Adversary decision-making using Markov models
MetadataShow full item record
This study conducts three experiments on adversary decision-making modeled as a graph. Each experiment has the overall goal to understand how to exploit an adversary’s decision-making in order to obtain desired outcomes, as well as specific goals unique to each experiment.

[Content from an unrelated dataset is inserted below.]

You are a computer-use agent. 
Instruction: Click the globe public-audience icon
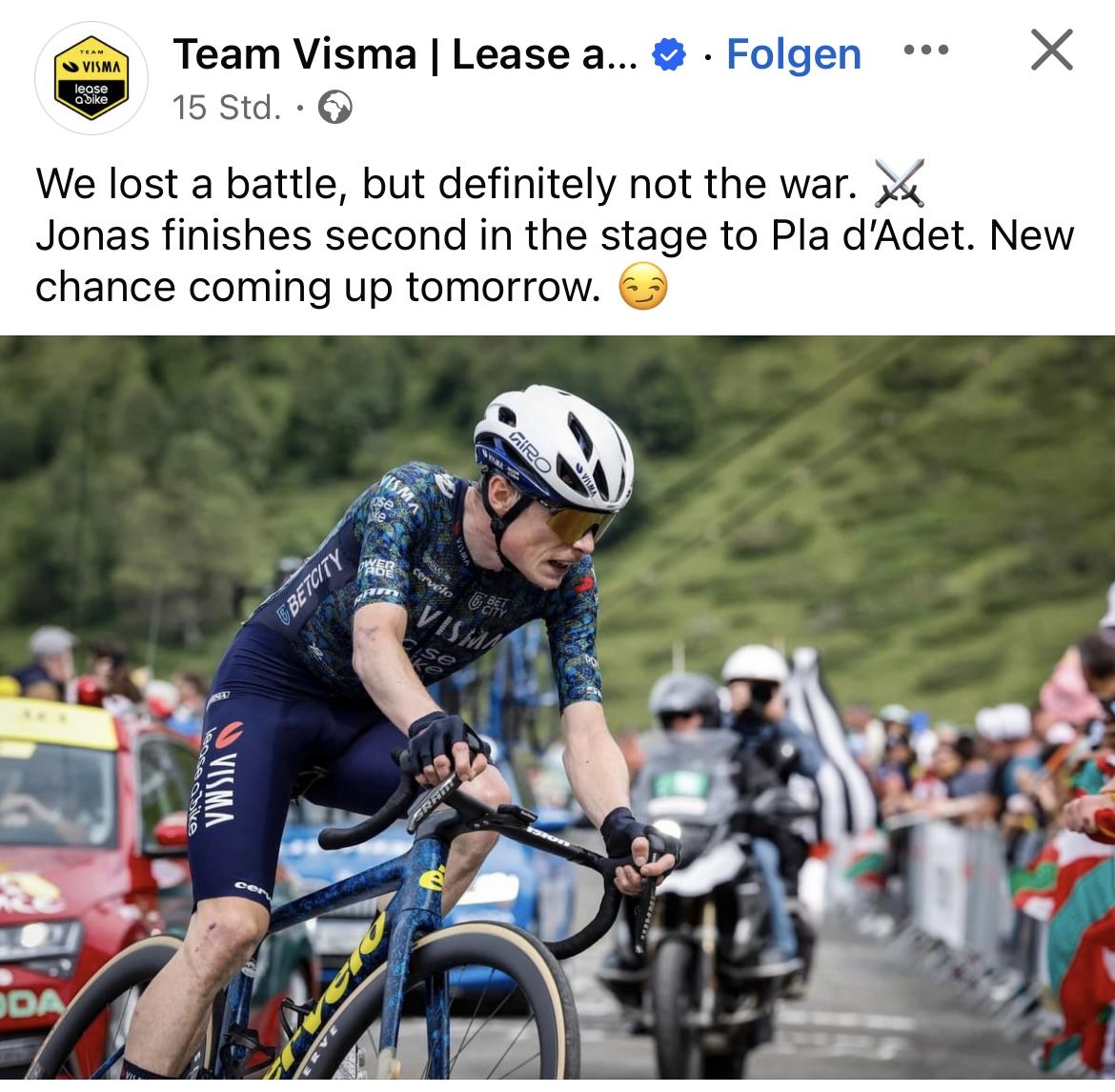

The first experiment models adversary decision-making using an Absorbing Markov chain (AMC). A sensitivity analysis of states (nodes in the graph) and actions (edges in the graph) is conducted which informs how downstream adversary decisions could be manipulated. The next experiment uses a Markov decision process (MDP). Assuming the adversary is initially blind to the rewards they will receive when they take an action, a Q´learning algorithm is used to determine the sequence of actions that maximizes the adversary rewards (called an optimum policy). This experiment gives insight in the possible decision-making of an adversary. Lastly, in the third experiment a two-player Markov game is developed, played by an agent (friend) and the adversary (foe). The agents goal is to decrease the overall rewards the adversary receives when it follows optimum policy. All experiments are demonstrated using specific examples.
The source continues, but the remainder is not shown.